Since airing, "The Book Job" has received positive reviews from critics. Josh Harrison of Ology named it one the season's strongest episodes so far, praising it for featuring "a brilliant appearance by author [...] Neil Gaiman and a slick Ocean's Eleven aesthetic". AOL TV's Jason Hughes applauded the uncommon structuring of the episode, writing: "So why was this episode so much more fun than usual? We think it has to do with the format and the playfulness in the presentation. After two decades, it pays to shake things up and give us a completely fresh look at the show. Even the team created some new combinations from the massive Springfield citizenry. Maybe they should consider doing that more often." Hayden Childs of The A.V. Club praised the episode as "entertaining and successful", commenting that "element of surprise is the key here, and The Simpsons did something quite surprising tonight, combining a parody of heist movies with a sharp satirical look at book mill publishing. With the successful guest appearances by both Neil Gaiman and Andy García, this episode delivered an increasingly rare treat for Simpsons fans: a well-written and well-acted half-hour that gets better and funnier as it goes." Childs criticized the "split screens of various heist-style shenanigans" as the "least amusing part of the episode." He noted that while "the rest of the gags have some thrust to them, [these] cross the line into cute pandering to the audience. Fortunately, they are over in about ten seconds."

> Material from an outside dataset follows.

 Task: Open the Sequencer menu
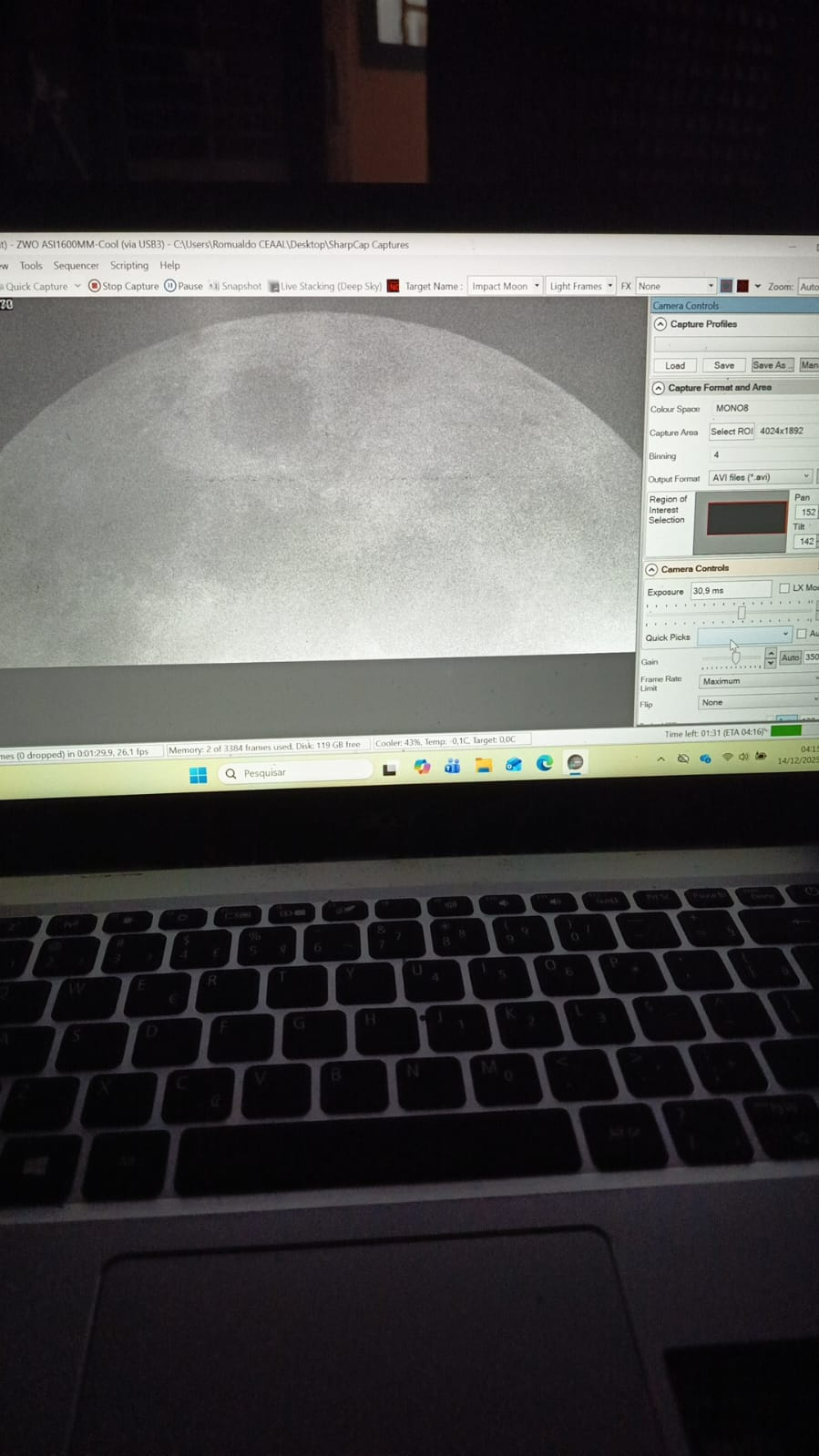[76, 266]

Michael Cavna of The Washington Post wrote positively about the episode, commenting that from "the one-liners of the episode's dinosaur-show opening (reminding that a prime-time 'fossil' like The Simpsons still has sharp comedic bicuspids) to the final trick up 'Neil Gaiman's' dark sleeve, 'The Book Job' is worthy of the show's DVD wall of fame." Cavna particularly praised the episode for being based on real-life publishing, noting how Selman drew inspiration from the article on Alloy Entertainment. He also commended the parodies of the Ocean's Trilogy and Far Side, and Gaiman's guest appearance. Cavna wrote that "Gaiman's role is so much more than mere walk-on. Like the show's very best guest voice performances, here Gaiman is called upon to lend true dimension to the episode." Similarly, Cyriaque Lamar of io9 wrote that the episode "did justice to Gaiman's guest appearance...in that it made the author look like a total nutcase." He added that "Gaiman gamely depicts himself as a goony spaniel. Sure, Andy García guest-starred too, but Gaiman stole the show." In addition, Lamar praised the episode for several of its gags, including the Far Side reference and the disclosures of Patty being able to speak fluent Dothraki and Twilight originally revolving around golems.